### What the exercise asks
Look below for the line that has "Choose Autopilot in the category list". Set down the lines from there through the line that has "You are a computer-use", exactly as written.

Dataset entries

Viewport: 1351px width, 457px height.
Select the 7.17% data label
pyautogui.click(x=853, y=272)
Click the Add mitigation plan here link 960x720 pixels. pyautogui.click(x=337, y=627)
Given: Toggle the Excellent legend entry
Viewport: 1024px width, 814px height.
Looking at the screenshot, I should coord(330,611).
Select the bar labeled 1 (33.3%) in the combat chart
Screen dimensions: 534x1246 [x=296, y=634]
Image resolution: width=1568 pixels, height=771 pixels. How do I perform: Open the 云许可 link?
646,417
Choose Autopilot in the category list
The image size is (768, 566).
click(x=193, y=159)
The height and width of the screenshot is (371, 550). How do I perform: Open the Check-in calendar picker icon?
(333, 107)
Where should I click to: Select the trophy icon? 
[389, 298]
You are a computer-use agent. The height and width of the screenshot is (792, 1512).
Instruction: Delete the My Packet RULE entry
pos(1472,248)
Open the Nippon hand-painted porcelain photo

### Answer for this exercise
Choose Autopilot in the category list
The image size is (768, 566).
click(x=193, y=159)
The height and width of the screenshot is (371, 550). How do I perform: Open the Check-in calendar picker icon?
(333, 107)
Where should I click to: Select the trophy icon? 
[389, 298]
You are a computer-use agent. The height and width of the screenshot is (792, 1512).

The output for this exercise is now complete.